Endovascular versus open repair of abdominal aortic aneurysm: Very long term follow up of the United Kingdom Endovascular Aneurysm Repair 1 (EVAR 1) randomised controlled trial
Short-term survival benefits of endovascular repair (EVAR) versus open repair of intact abdominal aortic aneurysms have been shown in randomised trials, but this early survival benefit is lost within a few years. The long-term survival benefit of EVAR is unclear.
Between 1999 and 2004, 1252 patients from 37 centres with aneurysms ≥5.5cm diameter, suitable for either EVAR or open repair, were randomly assigned 1:1 to either EVAR (n=626) or open repair (n=626) using computer-generated sequences of randomly permuted blocks stratified by centre. The primary analysis compared rates of total and aneurysm-related death until mid-2015; re-interventions were a secondary outcome.

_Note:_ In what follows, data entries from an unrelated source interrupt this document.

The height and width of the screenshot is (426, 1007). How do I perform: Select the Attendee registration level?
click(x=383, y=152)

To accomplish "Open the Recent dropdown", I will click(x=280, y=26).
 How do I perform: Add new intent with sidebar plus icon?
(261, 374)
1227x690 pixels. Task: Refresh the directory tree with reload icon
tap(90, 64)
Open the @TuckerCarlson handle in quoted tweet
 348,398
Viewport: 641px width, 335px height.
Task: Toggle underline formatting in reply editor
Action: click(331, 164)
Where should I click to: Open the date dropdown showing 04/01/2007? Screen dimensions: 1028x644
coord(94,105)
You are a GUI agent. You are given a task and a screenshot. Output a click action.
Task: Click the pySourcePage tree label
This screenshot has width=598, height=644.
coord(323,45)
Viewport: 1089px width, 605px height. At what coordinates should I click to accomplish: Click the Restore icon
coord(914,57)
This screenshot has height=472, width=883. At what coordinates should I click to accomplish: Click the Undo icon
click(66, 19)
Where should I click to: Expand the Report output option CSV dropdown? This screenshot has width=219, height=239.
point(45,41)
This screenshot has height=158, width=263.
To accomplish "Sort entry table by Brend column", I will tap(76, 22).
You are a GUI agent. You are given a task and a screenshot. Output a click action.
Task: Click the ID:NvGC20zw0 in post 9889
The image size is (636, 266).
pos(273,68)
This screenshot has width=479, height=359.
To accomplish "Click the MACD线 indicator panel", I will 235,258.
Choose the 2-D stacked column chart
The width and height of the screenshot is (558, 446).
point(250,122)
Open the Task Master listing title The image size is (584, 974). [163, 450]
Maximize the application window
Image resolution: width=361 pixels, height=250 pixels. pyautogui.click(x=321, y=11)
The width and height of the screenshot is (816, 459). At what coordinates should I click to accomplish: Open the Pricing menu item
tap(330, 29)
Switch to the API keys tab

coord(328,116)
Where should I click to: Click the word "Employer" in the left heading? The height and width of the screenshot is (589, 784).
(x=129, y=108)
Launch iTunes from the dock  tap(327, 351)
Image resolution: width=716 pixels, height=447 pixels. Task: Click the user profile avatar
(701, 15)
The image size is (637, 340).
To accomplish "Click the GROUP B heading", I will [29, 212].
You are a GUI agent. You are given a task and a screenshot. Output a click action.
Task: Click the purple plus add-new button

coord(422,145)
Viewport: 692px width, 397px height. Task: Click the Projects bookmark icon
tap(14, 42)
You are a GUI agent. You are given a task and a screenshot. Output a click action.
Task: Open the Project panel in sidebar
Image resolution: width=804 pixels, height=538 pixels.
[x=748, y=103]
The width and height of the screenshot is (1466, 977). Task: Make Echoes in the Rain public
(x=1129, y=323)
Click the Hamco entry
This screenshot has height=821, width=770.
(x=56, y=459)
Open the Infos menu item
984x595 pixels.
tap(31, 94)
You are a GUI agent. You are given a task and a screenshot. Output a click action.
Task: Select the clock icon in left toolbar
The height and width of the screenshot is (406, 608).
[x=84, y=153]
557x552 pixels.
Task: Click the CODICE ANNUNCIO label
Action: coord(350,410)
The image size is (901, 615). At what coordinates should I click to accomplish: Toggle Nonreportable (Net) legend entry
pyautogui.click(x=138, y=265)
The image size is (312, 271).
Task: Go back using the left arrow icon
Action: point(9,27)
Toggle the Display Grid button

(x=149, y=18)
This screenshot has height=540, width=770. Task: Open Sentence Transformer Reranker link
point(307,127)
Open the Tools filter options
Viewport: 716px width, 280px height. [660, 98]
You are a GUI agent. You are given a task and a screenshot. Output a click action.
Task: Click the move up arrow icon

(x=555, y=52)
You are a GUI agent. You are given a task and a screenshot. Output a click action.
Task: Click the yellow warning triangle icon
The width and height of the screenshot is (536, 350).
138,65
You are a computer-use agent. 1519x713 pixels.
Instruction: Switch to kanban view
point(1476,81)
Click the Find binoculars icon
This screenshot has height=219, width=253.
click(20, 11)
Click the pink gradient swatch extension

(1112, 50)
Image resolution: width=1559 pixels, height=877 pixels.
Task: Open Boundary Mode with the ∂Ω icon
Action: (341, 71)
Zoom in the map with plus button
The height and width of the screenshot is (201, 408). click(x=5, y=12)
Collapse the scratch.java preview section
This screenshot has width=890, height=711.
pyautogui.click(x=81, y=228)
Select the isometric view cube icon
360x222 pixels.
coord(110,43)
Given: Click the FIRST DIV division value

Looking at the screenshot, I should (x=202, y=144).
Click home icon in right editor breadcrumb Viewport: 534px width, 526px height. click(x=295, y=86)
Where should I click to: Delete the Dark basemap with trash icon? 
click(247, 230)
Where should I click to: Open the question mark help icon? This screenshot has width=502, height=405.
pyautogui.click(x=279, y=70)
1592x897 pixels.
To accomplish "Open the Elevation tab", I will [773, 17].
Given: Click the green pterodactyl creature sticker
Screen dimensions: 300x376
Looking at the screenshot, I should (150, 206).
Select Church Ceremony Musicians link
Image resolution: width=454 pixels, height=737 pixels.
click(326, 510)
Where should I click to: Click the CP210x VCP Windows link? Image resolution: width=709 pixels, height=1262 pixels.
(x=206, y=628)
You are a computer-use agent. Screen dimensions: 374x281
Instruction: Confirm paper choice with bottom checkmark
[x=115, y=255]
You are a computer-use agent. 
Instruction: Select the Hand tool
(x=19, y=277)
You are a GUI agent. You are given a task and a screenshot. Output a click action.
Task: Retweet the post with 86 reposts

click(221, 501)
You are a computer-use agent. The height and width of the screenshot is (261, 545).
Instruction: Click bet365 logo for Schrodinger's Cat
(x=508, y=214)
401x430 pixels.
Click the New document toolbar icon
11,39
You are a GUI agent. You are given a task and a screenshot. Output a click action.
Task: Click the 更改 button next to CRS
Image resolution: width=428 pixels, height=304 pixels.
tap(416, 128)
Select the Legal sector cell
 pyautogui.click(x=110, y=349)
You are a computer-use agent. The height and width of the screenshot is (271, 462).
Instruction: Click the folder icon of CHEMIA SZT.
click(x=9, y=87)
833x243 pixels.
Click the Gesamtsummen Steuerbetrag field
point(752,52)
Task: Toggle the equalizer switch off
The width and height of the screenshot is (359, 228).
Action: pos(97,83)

Over a mean of 12.7 years (maximum 15.8-years) of follow-up there was no evidence of a difference in total or aneurysm-related mortality between the randomised groups. An early survival benefit in the EVAR group was lost and beyond 8-years of follow-up there was increased aneurysm-related and total mortality, adjusted hazard ratios 5.82 (95%CI 1.64,20.65; p=0.006) and 1.25 (95%CI 1.00,1.56; p=0.05), respectively: the hazard ratios increased further for per-protocol analyses. The increased aneurysm-related mortality beyond 8 years was mainly attributable to secondary aneurysm sac rupture, with increased cancer mortality also observed in the EVAR group. Overall, aneurysm re-intervention rates were higher in the EVAR than in the open repair group, 4.1 and 1.7 per 100 person-years respectively, p<0.001 with re-interventions occurring throughout follow-up.
Early EVAR survival benefit was followed by inferior late survival and graft durability compared to open repair. Inadequate late surveillance may have contributed to these findings.